§ **Given passage**:
[CGIAR] There is no food security without food safety. But every day, billions of people eat without knowing if their food will make them ill – or even kill them. The health burden of foodborne diseases is comparable to that of the ‘Big Three’ infectious diseases (malaria, HIV-AIDS, and tuberculosis), and the great majority of this burden is borne by those who can least afford it: poor people in low- and middle-income countries (LMICs) who rely on traditional food systems.
A 2015 study by the World Health Organization (WHO) estimated that 31 foodborne disease pathogens cause 600 million illnesses and 420,000 deaths globally every year, while another study (which CGIAR partnered) found food hazards and foodborne diseases cost LMICs a combined total of more than USD100 billion each year. But until recently, donor investments in improving food safety in these countries have been too low – and largely spent on problems that little benefit poor people’s health, as shown by CGIAR studies on development projects in Africa.
On this year’s World Food Safety Day, we share key insights from CGIAR’s approach, achievements, and aspirations for increasing food safety in LMICs.

§ **Stored data**:
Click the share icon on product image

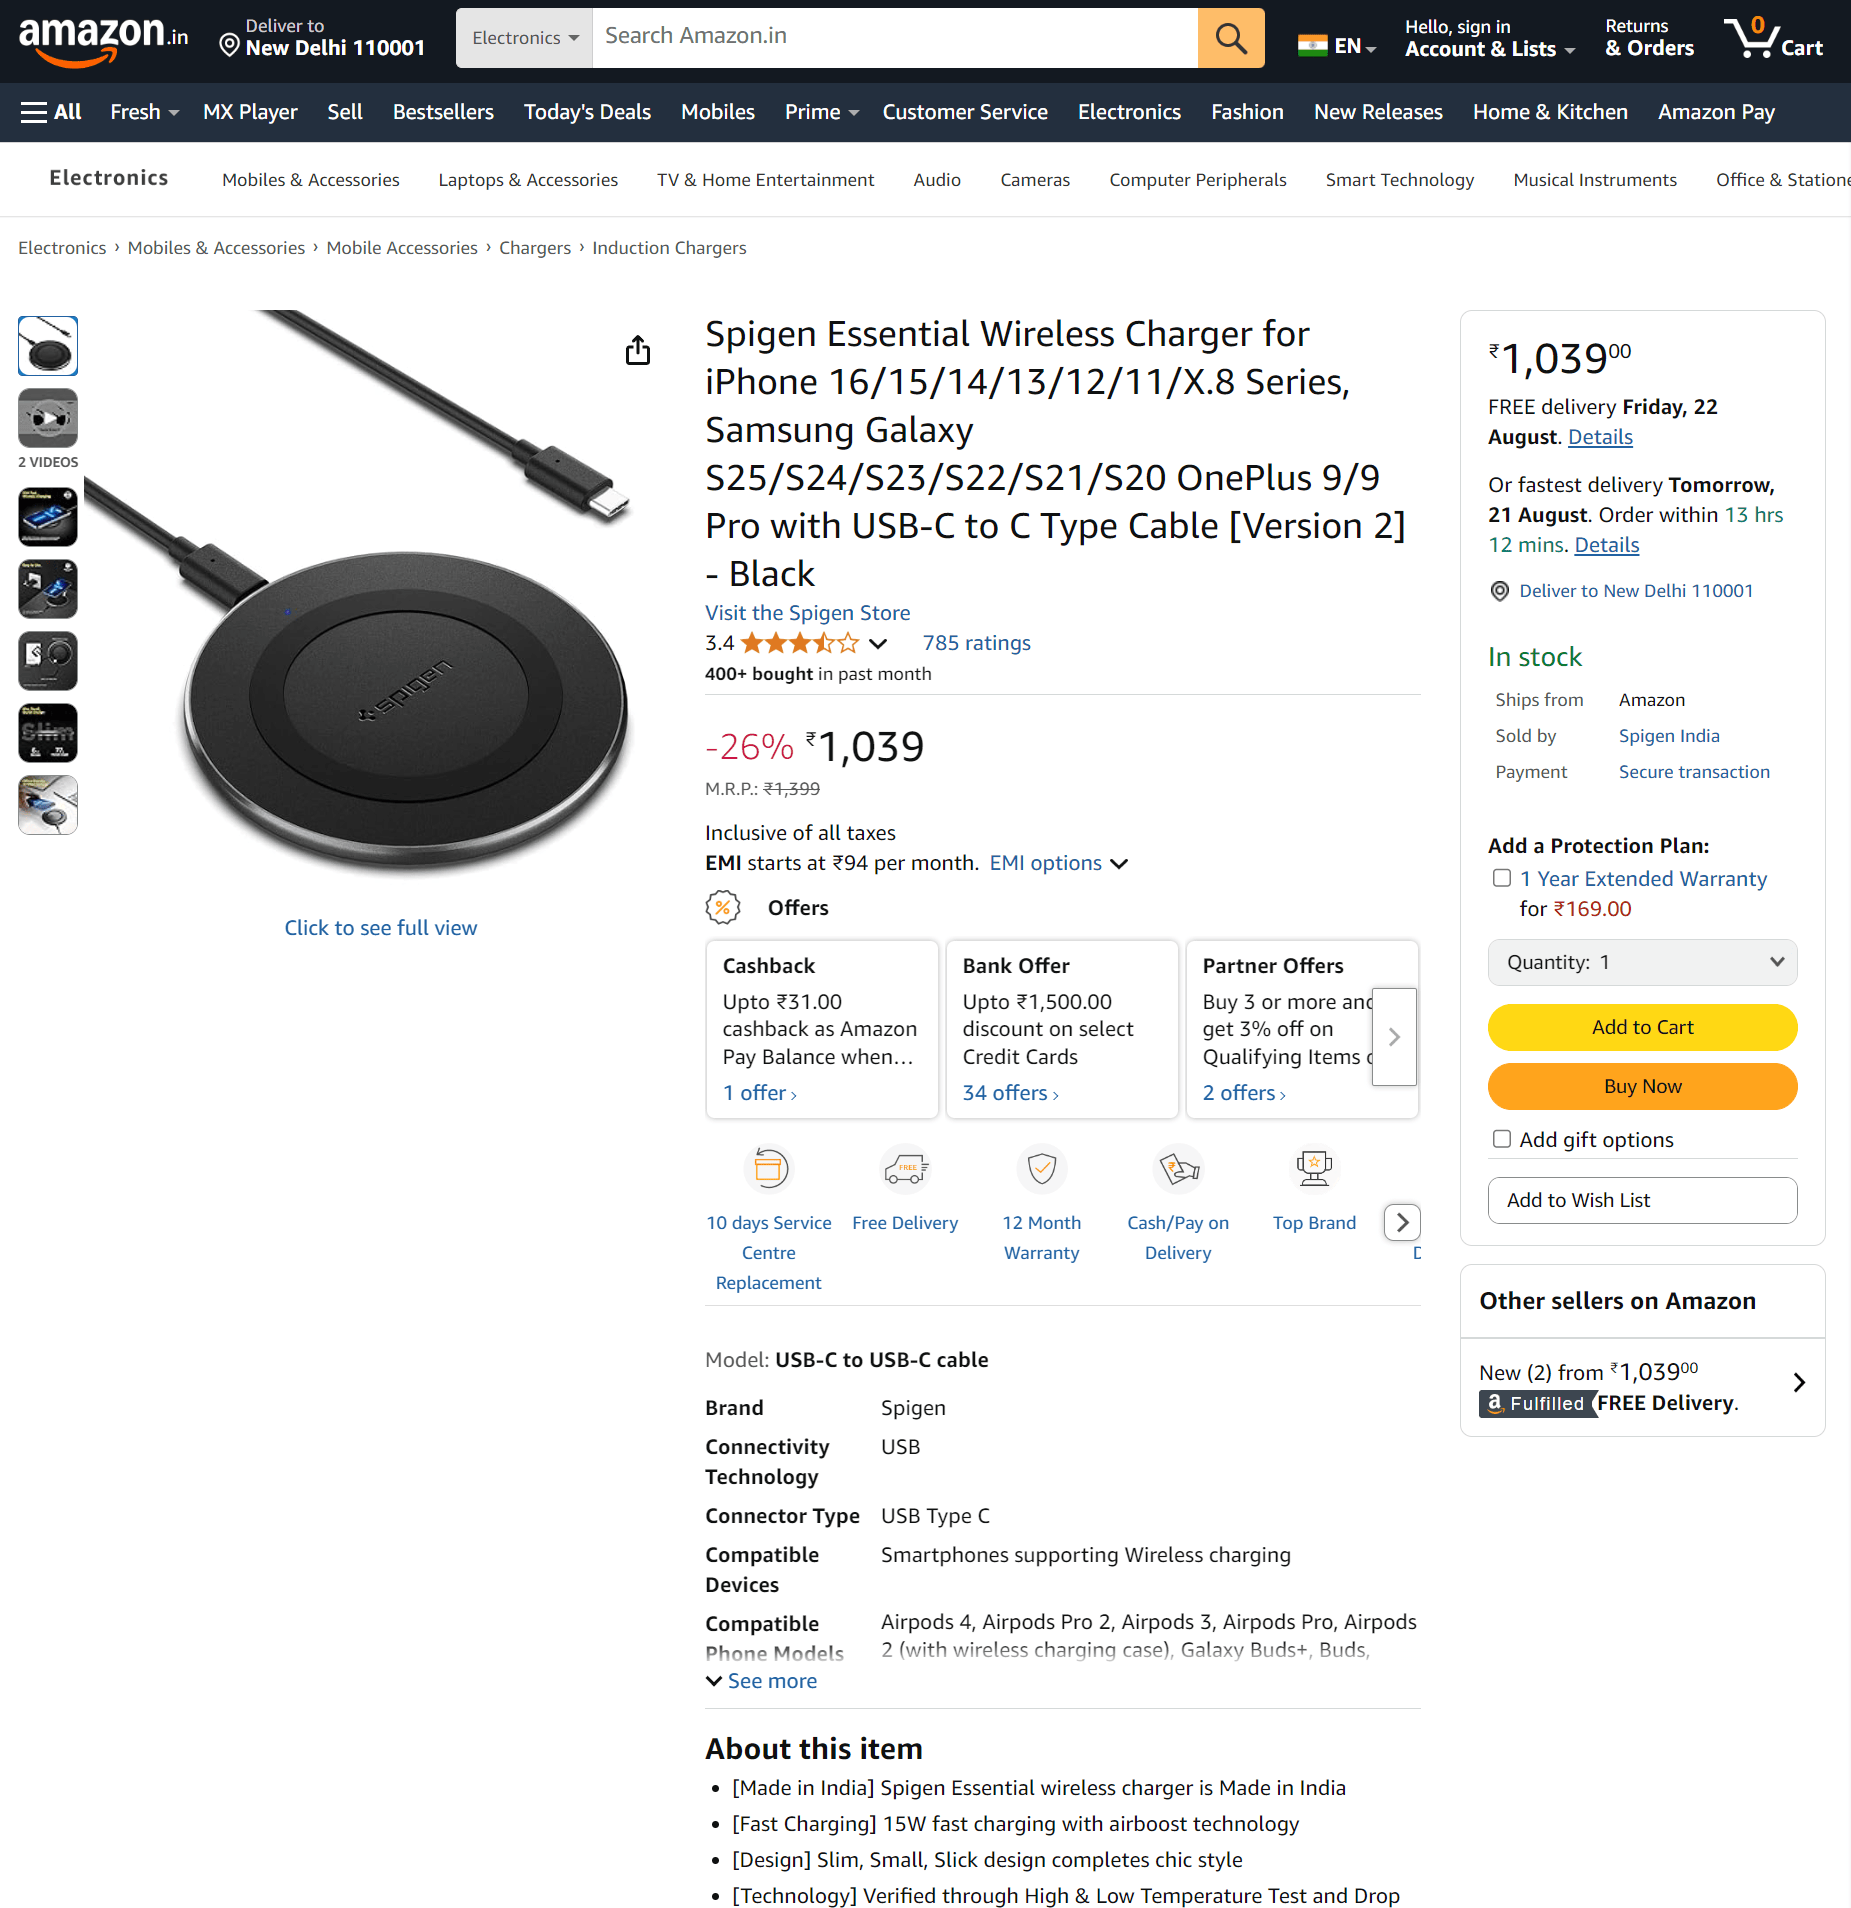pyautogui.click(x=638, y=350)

§ **Directions**:
(a) Answer from the food safety passage:
(i) Which three diseases does it call the 'Big Three' infectious diseases?
(ii) How many deaths per year did the 2015 WHO study estimate that foodborne disease pathogens cause globally?
(iii) On what occasion are CGIAR's insights on food safety shared?
(b) Reproduce the food safety passage from "A 2015 study" up to and including "safety in LMICs.".

§ **Answers for the tasks**:
(a)
(i) Malaria, HIV-AIDS, and tuberculosis
(ii) 420,000
(iii) This year's World Food Safety Day

(b)
A 2015 study by the World Health Organization (WHO) estimated that 31 foodborne disease pathogens cause 600 million illnesses and 420,000 deaths globally every year, while another study (which CGIAR partnered) found food hazards and foodborne diseases cost LMICs a combined total of more than USD100 billion each year. But until recently, donor investments in improving food safety in these countries have been too low – and largely spent on problems that little benefit poor people’s health, as shown by CGIAR studies on development projects in Africa.
On this year’s World Food Safety Day, we share key insights from CGIAR’s approach, achievements, and aspirations for increasing food safety in LMICs.